For a natural alignment scheme, the compiler would only have to add a single
byte of padding at the end of the structure. This padding is added in order
to satisfy alignment constraints for arrays of these structures.

Another point worth mentioning is the use of __attribute__((packed)) on a
structure type. This GCC-specific attribute tells the compiler never to
insert any padding within structures, useful when you want to use a C struct
to represent some data that comes in a fixed arrangement 'off the wire'.

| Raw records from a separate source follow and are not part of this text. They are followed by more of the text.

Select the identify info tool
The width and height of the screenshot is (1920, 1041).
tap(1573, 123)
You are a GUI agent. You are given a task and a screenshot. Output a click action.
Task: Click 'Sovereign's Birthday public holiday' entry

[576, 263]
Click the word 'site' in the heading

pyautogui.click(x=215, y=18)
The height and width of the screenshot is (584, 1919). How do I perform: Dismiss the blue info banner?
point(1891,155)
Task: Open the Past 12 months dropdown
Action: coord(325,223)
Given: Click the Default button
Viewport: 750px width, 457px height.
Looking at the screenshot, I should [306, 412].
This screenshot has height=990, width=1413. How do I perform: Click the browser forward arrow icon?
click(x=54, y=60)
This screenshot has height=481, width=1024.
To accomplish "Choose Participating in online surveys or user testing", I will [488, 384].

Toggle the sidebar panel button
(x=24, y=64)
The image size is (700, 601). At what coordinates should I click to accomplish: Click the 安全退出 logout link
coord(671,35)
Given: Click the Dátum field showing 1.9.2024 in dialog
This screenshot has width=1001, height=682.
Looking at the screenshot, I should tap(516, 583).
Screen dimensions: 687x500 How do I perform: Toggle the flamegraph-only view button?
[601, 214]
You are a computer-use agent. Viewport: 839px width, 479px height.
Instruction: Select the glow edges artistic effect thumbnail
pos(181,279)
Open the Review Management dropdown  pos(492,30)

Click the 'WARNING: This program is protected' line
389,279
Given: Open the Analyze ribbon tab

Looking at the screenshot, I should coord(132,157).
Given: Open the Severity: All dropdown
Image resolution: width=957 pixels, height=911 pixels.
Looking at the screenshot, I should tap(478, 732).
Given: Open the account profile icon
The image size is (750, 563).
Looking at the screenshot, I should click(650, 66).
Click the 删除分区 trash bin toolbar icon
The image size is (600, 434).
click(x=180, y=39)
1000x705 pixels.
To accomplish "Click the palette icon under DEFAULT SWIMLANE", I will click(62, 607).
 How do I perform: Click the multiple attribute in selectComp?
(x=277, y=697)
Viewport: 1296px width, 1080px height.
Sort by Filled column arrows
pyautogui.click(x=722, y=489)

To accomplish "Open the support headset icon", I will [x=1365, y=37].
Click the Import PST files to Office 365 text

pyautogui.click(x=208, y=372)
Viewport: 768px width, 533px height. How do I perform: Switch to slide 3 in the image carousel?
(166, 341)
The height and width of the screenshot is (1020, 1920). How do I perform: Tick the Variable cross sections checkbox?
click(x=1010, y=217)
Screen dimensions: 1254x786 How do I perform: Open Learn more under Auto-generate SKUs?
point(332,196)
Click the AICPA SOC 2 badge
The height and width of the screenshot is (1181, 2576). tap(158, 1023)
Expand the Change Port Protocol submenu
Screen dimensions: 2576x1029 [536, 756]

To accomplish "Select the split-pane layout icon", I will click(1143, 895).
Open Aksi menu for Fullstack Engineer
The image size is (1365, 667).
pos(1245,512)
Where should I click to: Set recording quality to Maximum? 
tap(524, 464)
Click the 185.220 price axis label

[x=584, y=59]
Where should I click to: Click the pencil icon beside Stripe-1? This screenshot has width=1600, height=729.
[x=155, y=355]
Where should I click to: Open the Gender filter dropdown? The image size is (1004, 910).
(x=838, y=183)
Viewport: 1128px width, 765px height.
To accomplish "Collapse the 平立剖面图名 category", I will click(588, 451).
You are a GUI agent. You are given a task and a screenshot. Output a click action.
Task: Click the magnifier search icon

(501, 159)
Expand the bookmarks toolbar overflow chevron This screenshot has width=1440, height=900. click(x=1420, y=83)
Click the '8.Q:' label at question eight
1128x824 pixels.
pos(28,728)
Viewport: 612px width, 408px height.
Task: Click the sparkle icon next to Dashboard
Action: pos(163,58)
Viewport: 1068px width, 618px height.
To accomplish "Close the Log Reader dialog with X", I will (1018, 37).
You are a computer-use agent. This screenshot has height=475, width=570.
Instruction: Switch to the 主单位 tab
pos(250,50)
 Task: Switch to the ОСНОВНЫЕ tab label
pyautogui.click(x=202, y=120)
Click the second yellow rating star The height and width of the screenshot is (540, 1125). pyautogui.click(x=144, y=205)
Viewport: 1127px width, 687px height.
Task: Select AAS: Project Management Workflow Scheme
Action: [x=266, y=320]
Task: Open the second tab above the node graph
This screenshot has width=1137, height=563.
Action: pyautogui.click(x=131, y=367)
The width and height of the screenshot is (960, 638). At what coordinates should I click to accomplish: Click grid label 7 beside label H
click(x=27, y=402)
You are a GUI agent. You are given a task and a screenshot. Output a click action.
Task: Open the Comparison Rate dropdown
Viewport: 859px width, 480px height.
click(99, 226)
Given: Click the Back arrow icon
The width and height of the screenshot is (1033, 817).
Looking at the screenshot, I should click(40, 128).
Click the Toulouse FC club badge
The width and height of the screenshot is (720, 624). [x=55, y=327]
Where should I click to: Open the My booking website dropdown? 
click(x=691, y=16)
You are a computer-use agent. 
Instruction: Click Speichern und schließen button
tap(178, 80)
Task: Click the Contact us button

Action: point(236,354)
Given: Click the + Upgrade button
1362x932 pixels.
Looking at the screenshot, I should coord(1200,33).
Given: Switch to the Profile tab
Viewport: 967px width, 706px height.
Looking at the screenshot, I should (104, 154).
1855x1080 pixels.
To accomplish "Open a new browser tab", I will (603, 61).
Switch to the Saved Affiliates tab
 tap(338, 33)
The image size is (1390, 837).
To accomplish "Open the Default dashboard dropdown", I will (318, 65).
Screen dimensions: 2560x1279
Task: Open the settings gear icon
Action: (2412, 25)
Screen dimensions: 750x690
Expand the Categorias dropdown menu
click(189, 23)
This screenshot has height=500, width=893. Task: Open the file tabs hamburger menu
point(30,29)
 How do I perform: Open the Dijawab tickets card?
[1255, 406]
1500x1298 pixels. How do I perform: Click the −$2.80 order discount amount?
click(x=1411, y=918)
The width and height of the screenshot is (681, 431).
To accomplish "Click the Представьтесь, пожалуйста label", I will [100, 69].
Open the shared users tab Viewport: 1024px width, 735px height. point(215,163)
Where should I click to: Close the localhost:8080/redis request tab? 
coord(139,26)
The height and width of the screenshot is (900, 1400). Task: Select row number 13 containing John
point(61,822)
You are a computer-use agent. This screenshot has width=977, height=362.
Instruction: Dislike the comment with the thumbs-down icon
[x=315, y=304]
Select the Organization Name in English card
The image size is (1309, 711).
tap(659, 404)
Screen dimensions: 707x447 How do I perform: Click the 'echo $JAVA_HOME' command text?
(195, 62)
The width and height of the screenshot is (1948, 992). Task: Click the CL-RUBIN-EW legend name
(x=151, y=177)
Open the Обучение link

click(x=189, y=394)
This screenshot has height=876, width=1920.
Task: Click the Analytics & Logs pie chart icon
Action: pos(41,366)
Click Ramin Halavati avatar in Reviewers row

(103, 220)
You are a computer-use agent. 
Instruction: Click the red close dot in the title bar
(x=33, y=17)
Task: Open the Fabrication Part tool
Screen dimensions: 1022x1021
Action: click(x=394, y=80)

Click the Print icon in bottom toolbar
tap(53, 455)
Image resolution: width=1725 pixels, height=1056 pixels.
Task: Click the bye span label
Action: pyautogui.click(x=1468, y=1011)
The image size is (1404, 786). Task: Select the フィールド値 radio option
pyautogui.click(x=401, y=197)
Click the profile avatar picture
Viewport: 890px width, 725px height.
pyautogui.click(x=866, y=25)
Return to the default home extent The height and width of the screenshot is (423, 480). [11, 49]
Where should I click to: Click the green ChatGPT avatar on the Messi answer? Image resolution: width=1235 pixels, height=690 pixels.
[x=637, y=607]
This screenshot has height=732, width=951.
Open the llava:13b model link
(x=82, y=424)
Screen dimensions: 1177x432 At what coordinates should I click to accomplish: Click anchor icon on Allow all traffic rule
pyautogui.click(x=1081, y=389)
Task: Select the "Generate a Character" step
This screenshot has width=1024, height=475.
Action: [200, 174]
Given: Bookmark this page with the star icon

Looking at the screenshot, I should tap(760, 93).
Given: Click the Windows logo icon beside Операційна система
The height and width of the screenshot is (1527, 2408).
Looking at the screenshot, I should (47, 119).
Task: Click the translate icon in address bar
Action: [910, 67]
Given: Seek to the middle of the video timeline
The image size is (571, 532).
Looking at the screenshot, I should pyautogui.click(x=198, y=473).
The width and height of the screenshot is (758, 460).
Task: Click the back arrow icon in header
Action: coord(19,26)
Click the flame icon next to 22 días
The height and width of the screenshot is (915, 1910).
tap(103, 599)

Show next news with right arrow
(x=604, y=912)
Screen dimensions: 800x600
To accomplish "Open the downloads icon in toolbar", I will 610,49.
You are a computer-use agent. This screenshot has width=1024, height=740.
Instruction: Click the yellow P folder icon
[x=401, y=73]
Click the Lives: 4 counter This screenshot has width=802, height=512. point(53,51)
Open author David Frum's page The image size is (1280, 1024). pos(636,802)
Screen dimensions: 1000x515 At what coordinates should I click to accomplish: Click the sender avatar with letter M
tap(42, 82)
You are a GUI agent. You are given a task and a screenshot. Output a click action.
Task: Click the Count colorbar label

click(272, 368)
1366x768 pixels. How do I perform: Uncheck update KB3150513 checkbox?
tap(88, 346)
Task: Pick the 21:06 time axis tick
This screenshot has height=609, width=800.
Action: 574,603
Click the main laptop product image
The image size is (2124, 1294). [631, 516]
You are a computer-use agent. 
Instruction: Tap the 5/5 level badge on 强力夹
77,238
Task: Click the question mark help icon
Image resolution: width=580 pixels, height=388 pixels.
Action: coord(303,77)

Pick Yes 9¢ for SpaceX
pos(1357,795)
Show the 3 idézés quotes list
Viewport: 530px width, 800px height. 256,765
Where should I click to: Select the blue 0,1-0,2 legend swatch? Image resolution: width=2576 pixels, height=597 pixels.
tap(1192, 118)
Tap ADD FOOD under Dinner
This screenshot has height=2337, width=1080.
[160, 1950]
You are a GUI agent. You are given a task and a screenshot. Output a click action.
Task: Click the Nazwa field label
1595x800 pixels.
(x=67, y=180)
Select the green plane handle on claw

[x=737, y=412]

You might be inclined to believe that usage of this attribute can easily
lead to unaligned accesses when accessing fields that do not satisfy
architectural alignment requirements. However, again, the compiler is aware
of the alignment constraints and will generate extra instructions to perform
the memory access in a way that does not cause unaligned access. Of course,
the extra instructions obviously cause a loss in performance compared to the
non-packed case, so the packed attribute should only be used when avoiding
structure padding is of importance.


Code that causes unaligned access
=================================

With the above in mind, let's move onto a real life example of a function
that can cause an unaligned memory access. The following function adapted
from include/linux/etherdevice.h is an optimized routine to compare two
ethernet MAC addresses for equality.

unsigned int compare_ether_addr(const u8 *addr1, const u8 *addr2)
{
	const u16 *a = (const u16 *) addr1;
	const u16 *b = (const u16 *) addr2;
	return ((a[0] ^ b[0]) | (a[1] ^ b[1]) | (a[2] ^ b[2])) != 0;
}

In the above function, the reference to a[0] causes 2 bytes (16 bits) to
be read from memory starting at address addr1. Think about what would happen
if addr1 was an odd address such as 0x10003. (Hint: it'd be an unaligned
access.)

Despite the potential unaligned access problems with the above function, it
is included in the kernel anyway but is understood to only work on
16-bit-aligned addresses. It is up to the caller to ensure this alignment or
not use this function at all. This alignment-unsafe function is still useful
as it is a decent optimization for the cases when you can ensure alignment,
which is true almost all of the time in ethernet networking context.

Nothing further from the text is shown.